I have a hard time wrapping my head around why the conditions of correct definition of a connective (here negation) may be overridden by whatever happens in a certain logic, such as it containing another connective, in this case disjunction. Besides, what is this goal, of justifying classical logic, if not the goal of showing that its connectives are harmonious? It may be that I am misunderstanding something here. But I classify Francez’s preferred account of harmony – intrinsic harmony – as one which is aims at locality. That is, as an account which aims to characterise harmony only in terms of properties of introduction/elimination rules for a constant, *independently* of what else happens in the logic under consideration. This makes his conclusion even stranger. (Locality is an aim which I myself find misguided, but that is another question.)
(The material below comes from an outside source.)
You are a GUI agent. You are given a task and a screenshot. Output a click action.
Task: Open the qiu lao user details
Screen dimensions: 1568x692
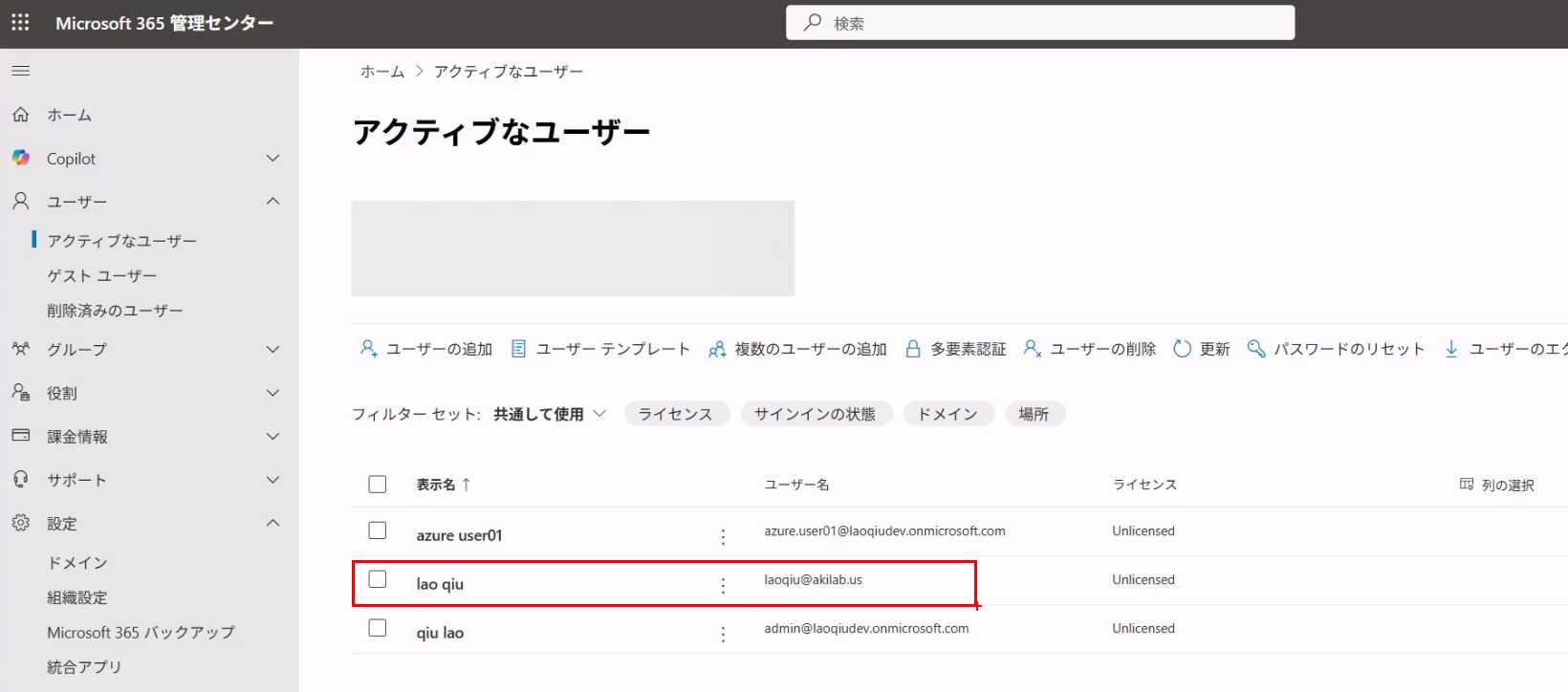[x=440, y=633]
The penultimate chapter in Part I is entitled ‘Proof-theoretic semantic values’. This is a very interesting development, if one that I am not feeling too confident in judging. Francez develops what is essentially a theory of ‘grounds’ (in Prawitz’s sense). Grounds receive a precise formal definition (p. 185) and their theory is pushed up to defining, in a remarkably simple way, proof-theoretic logical consequence in relation to them. According to this definition *A* follows from a set of sentences *X* iff and only if the grounds for *A* are included into the ground for *X*. There is a wealth of stuff to think about in this chapter, whether one is provoked by the idea of ‘reifying’ proof-theoretic meanings or tempted to explore further Francez’s suggestion that his results ‘can be seen as fully in concert with Dosen’s characterisation of connectives as internalizing structural properties’. (This is an idiosyncratic selection. Read the chapter and you’ll find other interesting stuff.)

The final chapter in this part, ‘Other developments’, surveys other topics in proof-theoretic semantics. It goes over Schroeder-Heister style higher order rules (which discharge derivations, not only formulae), validity concepts in proof-theoretic semantics, the sequent calculus as a system for developing proof-theoretic semantics and reductive harmony – a harmony-based approach to what Dummett called first and second degree justification of logical laws. (I don’t really understand how the material is organised in this chapter. Section 6.2., ‘Validity of Arguments’, is 12 lines long; it is followed by two sections, entitled, respectively, ‘Model-theoretic validity’ (6.3) and ‘Proof-theoretic validity’ (6.4). The first is brief and largely recapitulative; the second is longer and meatier. For instance, it includes a 6 pages long subsection on Schroeder-Heister’s theory of ‘definitional reasoning’. I am not quite sure what goes on here. This is definitely not how I would have organised the same material. Despite this, I very much enjoyed reading it. A good reason to deliver these remarks inside parentheses.)